• [Task data]

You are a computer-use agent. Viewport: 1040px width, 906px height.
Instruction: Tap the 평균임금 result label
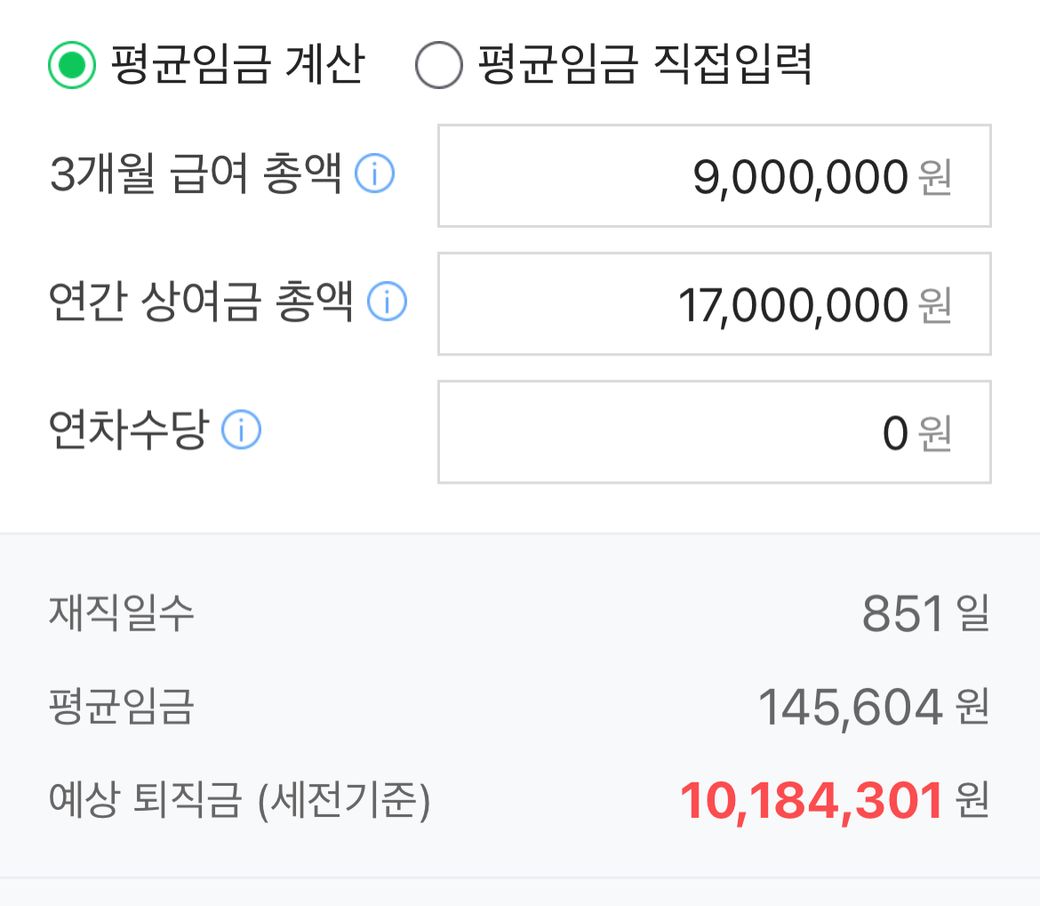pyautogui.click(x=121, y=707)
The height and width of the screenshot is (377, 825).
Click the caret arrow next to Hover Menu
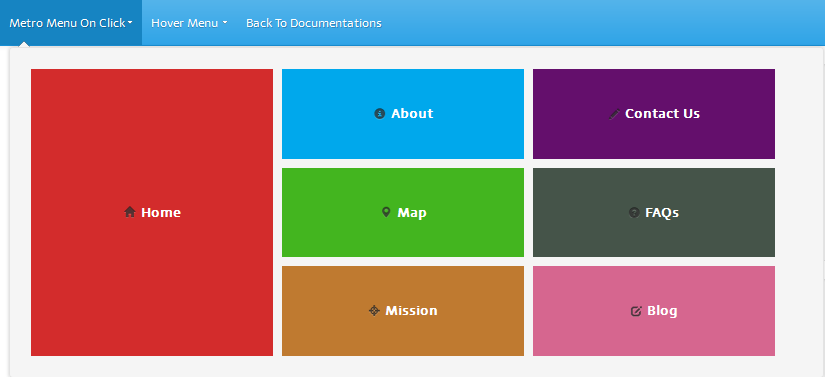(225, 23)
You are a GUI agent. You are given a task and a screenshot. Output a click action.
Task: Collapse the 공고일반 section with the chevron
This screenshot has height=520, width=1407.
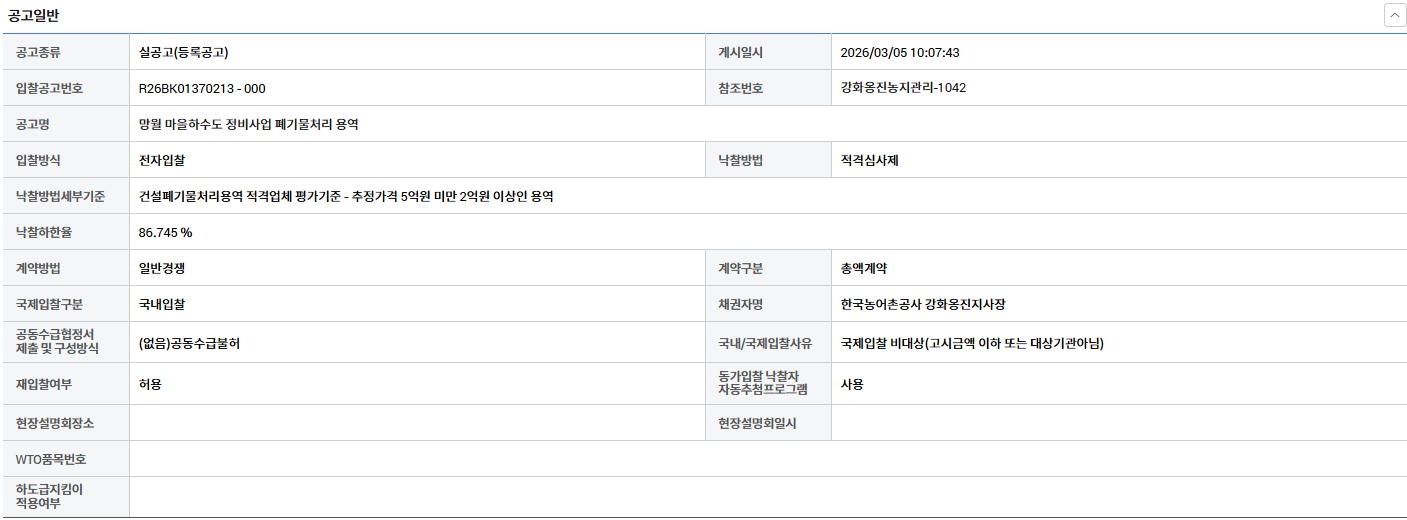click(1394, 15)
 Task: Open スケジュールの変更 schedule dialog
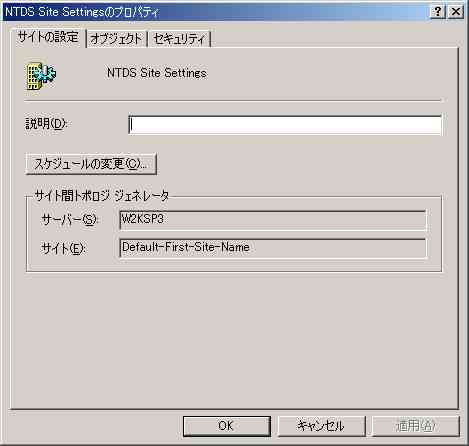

• [Prompt] Would you please set down the data above again exactly, without its pictures?

• [Written answer]
You are a computer-use agent. Viewport: 1040px width, 906px height.
Instruction: Tap the 평균임금 result label
pyautogui.click(x=121, y=707)
The height and width of the screenshot is (377, 825).
Click the caret arrow next to Hover Menu
(225, 23)
You are a GUI agent. You are given a task and a screenshot. Output a click action.
Task: Collapse the 공고일반 section with the chevron
This screenshot has height=520, width=1407.
click(1394, 15)
 Task: Open スケジュールの変更 schedule dialog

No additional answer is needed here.